Some cosmetic changes in preparation for larger site changes in the works.

Paul Massell

I have a core for sauce and then build around that with what is available

Veteran Member
925 posts
Joined: Dec 31, 1969


Posted to Thread #30084 at 9:55 pm on Jan 10, 2018

This is how I learned : via observation, not a written recipe and then have adapted and experimented over the years for my own preferences. At the time I thought my dad was a bit of an irreverent jerk for saying that his sauce was better than my grandmother's. But it WAS really good and one thing that I did take from that was his going off recipe and making it his own. More than anything that I make in the kitchen, "Sauce" my grandmother called it "gravy" is an important experience for me. It is memories and connection and my own contribution to it, to share with my family. None of my kids have shown interest in making sauce but I bet in the future they will remember all the times I got up early and spent all day on one, and then give it a try themselves...

I'll use what is available for meats and vegetables. Generally use mild peppers including bell peppers but will use others. I have gone to the wild side and made a hot pepper (Italian) sauce but this is an exception.

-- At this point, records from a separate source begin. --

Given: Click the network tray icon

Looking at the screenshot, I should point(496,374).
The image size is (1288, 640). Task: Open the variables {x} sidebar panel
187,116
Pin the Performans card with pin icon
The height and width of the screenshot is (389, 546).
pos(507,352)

Do you remember the scene in Goodfellas where he is slicing the garlic with a razor blade? In that scene the onion guy is told and then told again, not to use too many onions. I laugh at that as I feel like this is some eternal debate and I'm on the "lots of onions" side. I use a lot of onions proportionally but not for texture. They'll be all but unnoticeable by time I'm done with them. Generally I tend to have a very high proportion of onions and peppers but not big chunks. I want them broken down and saucy and I think you get a lot of flavor that way. Tomato is the base but for me, the sauce gets better the higher the proportion of peppers. If I want more texture like a chunky sauce I'll add additional tomato, onion and peppers later in the process specifically for this purpose using the Goldilocks Principle, to cook long enough to get properly pleasant for a sauce. (Just Right) Not too mushy but not too firm to be crunchy.

Spices again you can customize your core to your own tastes. But for me this is generally basil forward and again probably use more black pepper than most with some oregano and garlic in the background. For an all day sauce the oregano and garlic will be added early and not re-seasoned in later layers. If I'm adding meatballs, oregano will be more prominent in them, again with black pepper.